Resilience approach

A resilience approach was used to guide the strategy renewal. It continues the catchment’s proud history of resilience thinking and uses the global Wayfinder resilience guide. The approach involved:

  • increasing buy-in and collaboration with a diverse range of stakeholders
  • understanding system components and connections, including community values and sustainability challenges
  • identifying system tipping points and possible future trajectories
  • developing and prioritising actions for change.

What is resilience?

Resilience is the capacity of people and the environment to absorb a shock or setback and to flourish in spite of it. It is the capacity to cope with change and continue to evolve positively.

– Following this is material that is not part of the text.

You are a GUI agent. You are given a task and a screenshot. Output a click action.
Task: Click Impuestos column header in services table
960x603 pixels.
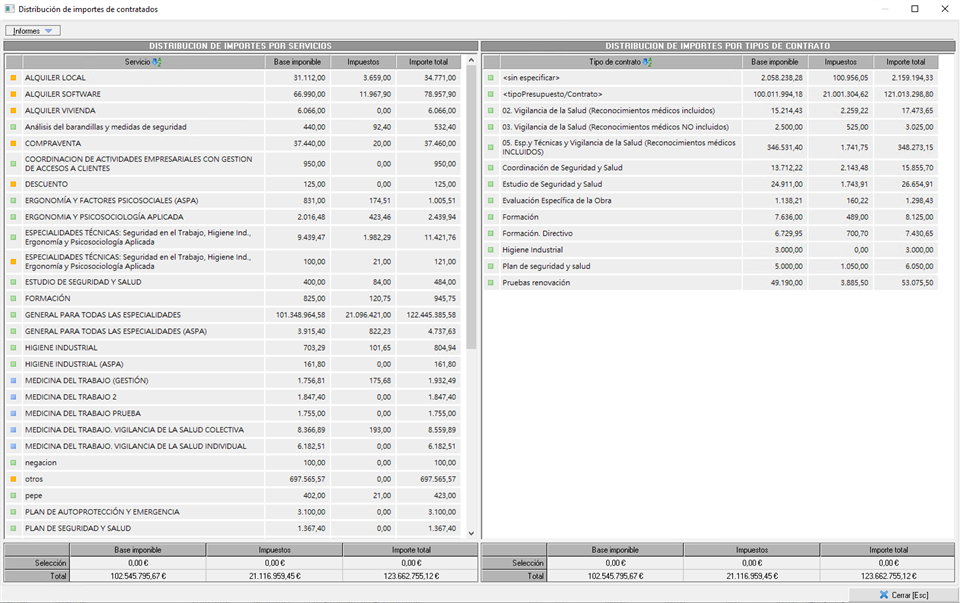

Applying resilience in practice requires an understanding of how a system’s resilience changes over time, what causes change and where and how to intervene to influence future direction.

What does it mean for NRM?

A resilience approach focuses on the connections between people and nature and how these connections change. It allows us to consider the point when change could completely transform our social and ecological systems.

Consistent systems are called social-ecological systems and exist at a range of connected scales, from farm to local area to whole-of-catchment.

Increasing the resilience of our social-ecological systems increases capacity to sustain human well-being in the face of disturbance and change by buffering shocks and adapting or transforming. The resilience approach recognises the importance of identifying drivers of change and planning how to adapt to the risks and opportunities.